▶ _Passage_:

Onion John is a novel by American writer Joseph Krumgold, published in 1959. It was the winner of the 1960 Newbery Medal. The story is set in 1950s New Jersey, and tells the story of 12-year-old Andy Rusch and his friendship with an eccentric hermit who lives on the outskirts of the small town of Serenity.

Plot summary
Onion John is an unusual man: a European immigrant who lives in a hut made of stone and furnished with bathtubs. He befriends young Andy Rusch, the only person in Serenity who can understand his speech. As Andy comes to know Onion John (so named because he grows the best onions in town, and eats them like apples), he finds that the man believes some odd things. In Onion John's world, friendly spirits live in the clouds, and evil spirits can be banished by smoking them out. His needs are few, since the townspeople are happy to give him castoff clothing after someone dies, and he earns a little money by doing odd jobs around Serenity. Andy and his friends are always happy to go along with whatever Onion John says.

▶ _Problems and tasks_:
a: Reproduce, word for word, the part of the Onion John passage that opens with the words containing "Onion John is a novel" and closes with "town of Serenity.".
b: Condense the paragraph of the Onion John passage that begins "Onion John is an unusual man" into a bulleted list of its main facts.
c: According to the Onion John passage, which award did the novel win?
Work only from the Onion John passage.

▶ _Data shown_:
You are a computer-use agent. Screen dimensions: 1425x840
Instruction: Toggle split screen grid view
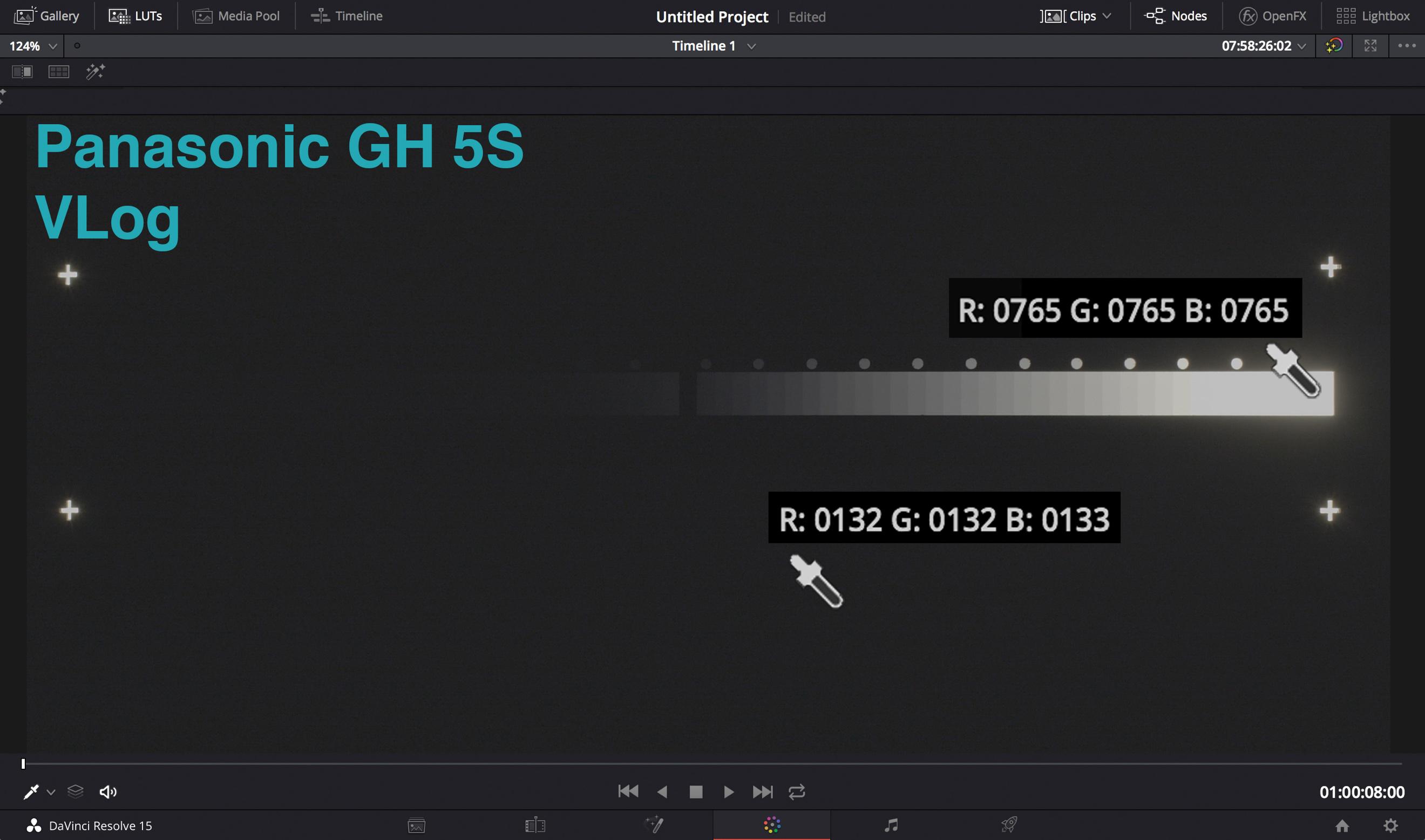(58, 72)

▶ _Solutions per task_:
a:
Onion John is a novel by American writer Joseph Krumgold, published in 1959. It was the winner of the 1960 Newbery Medal. The story is set in 1950s New Jersey, and tells the story of 12-year-old Andy Rusch and his friendship with an eccentric hermit who lives on the outskirts of the small town of Serenity.

b:
- Onion John is a European immigrant living in a stone hut furnished with bathtubs.
- He befriends Andy Rusch, the only person in Serenity who can understand his speech.
- His name comes from growing the best onions in town and eating them like apples.
- He believes friendly spirits live in the clouds and evil spirits can be smoked out.
- He needs little: townspeople give him clothing left after someone dies, and he earns some money doing odd jobs.
- Andy and his friends always go along with whatever he says.

c: It won the 1960 Newbery Medal.